We walked for a good half-hour, circling the halls, looking at baby pictures, contracting (well, Kim was contracting. I wasn’t.) Kara was there, talking Kim through her contractions, helping Kim to learn how best to manage her pain. I started taking a more active role as well, talking to Kim while she breathed through the contractions.
When walking was over, Kim and I stepped into the shower (once I figured out how to make the thing work) and continued the process. She felt the baby drop and had to start squatting during contractions. She hung off of my neck while I stood there and told her she was doing a good job. At one point, she wondered if she was doing any good at all – if she should find some way to deal with the pain.
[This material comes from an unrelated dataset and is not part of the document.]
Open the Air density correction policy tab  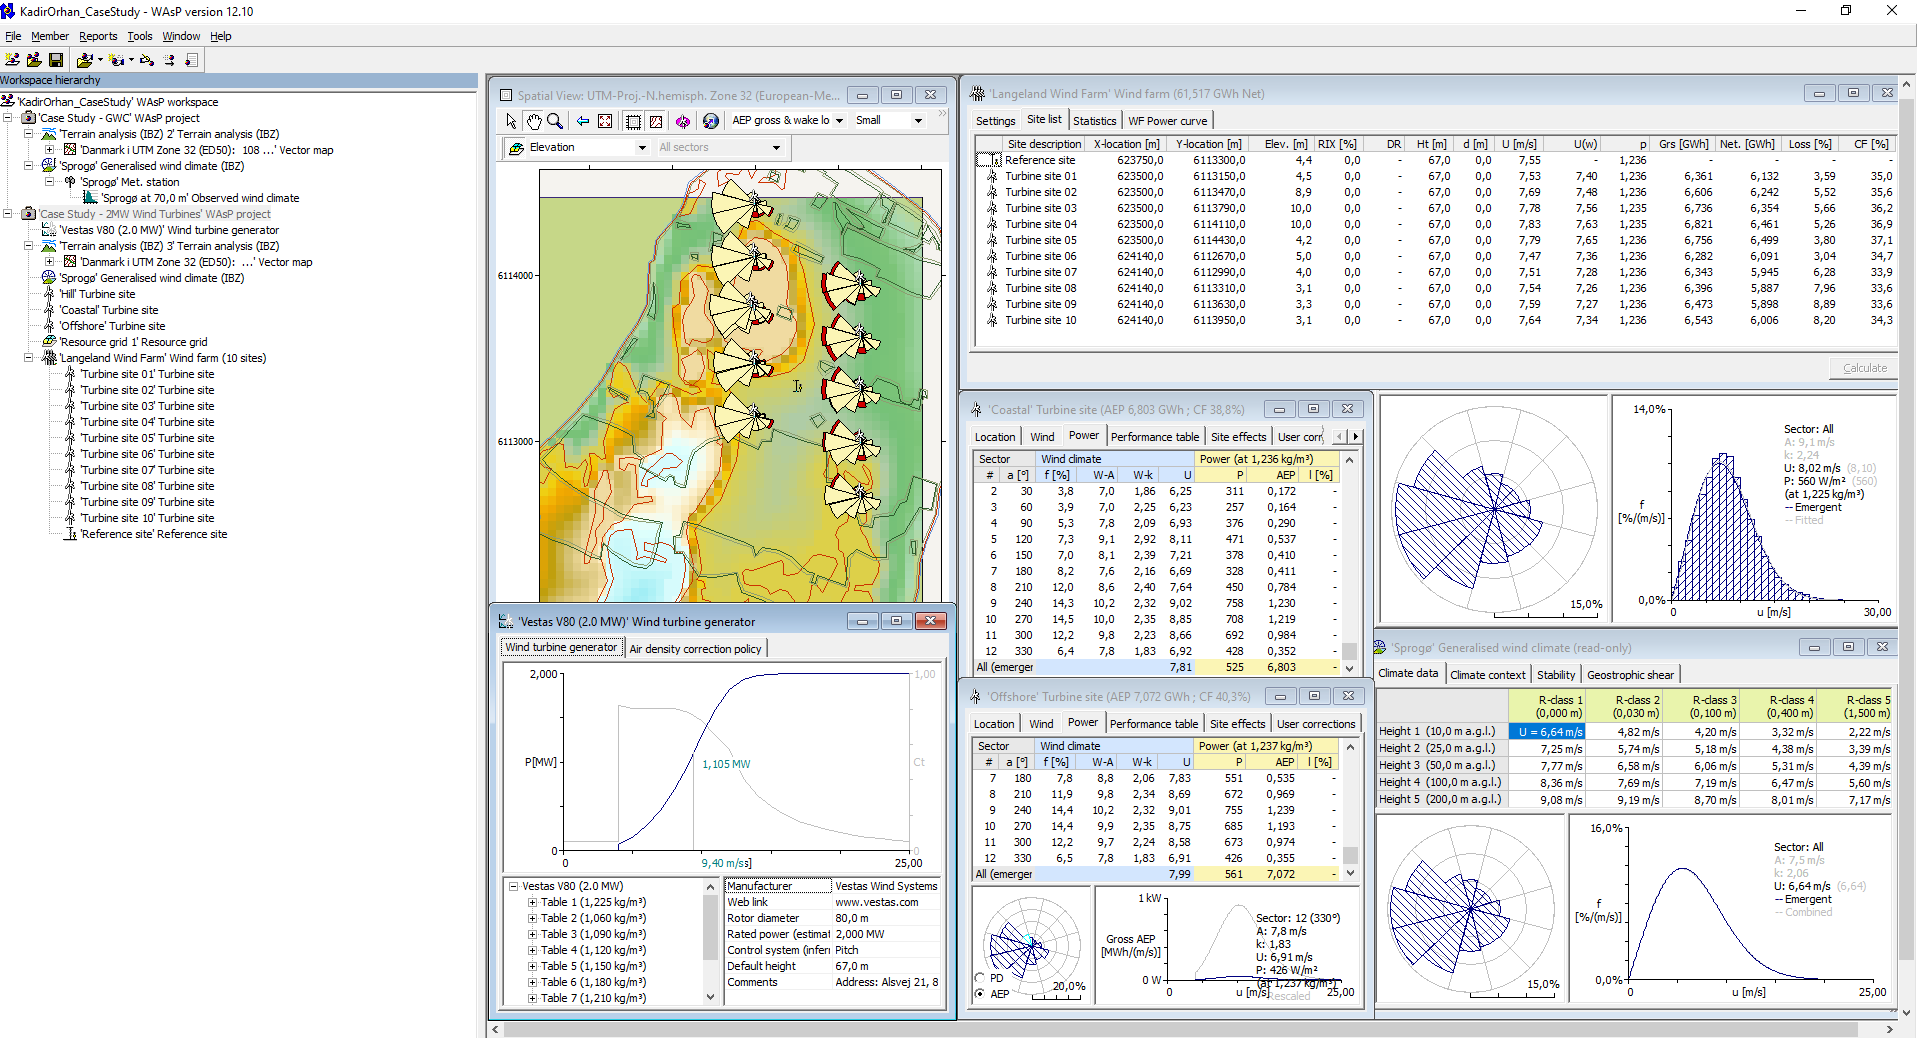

I talked her through her uncertainty, and pretty much immediately, she said she needed to push. We got her out of the shower, and into bed where they told her she was 8 cm dilated. 10 cm is fully dilated and time to push, so I figured it would be pretty soon. I dashed into the bathroom and changed back into my underwear and pants (not socks, though, Sean) and returned. After that, she was in bed the rest of the way.
Fifteen minutes of pushing saw the birth of my baby daughter.
She was born at 6 pounds, 14.2 ounces, and 21 inches long. She enjoys sleeping, eating, pooping, shrieking (Cry your rage, Lillian), and plotting to take over the world with Jack.
She is very, very cute, despite a disturbing resemblance to grampa Bob, and I think she's actually trying to be cute when she yawns. It works, though.
Welcome to the Johnstones, Lillian. We're all wack-jobs, but we all love you.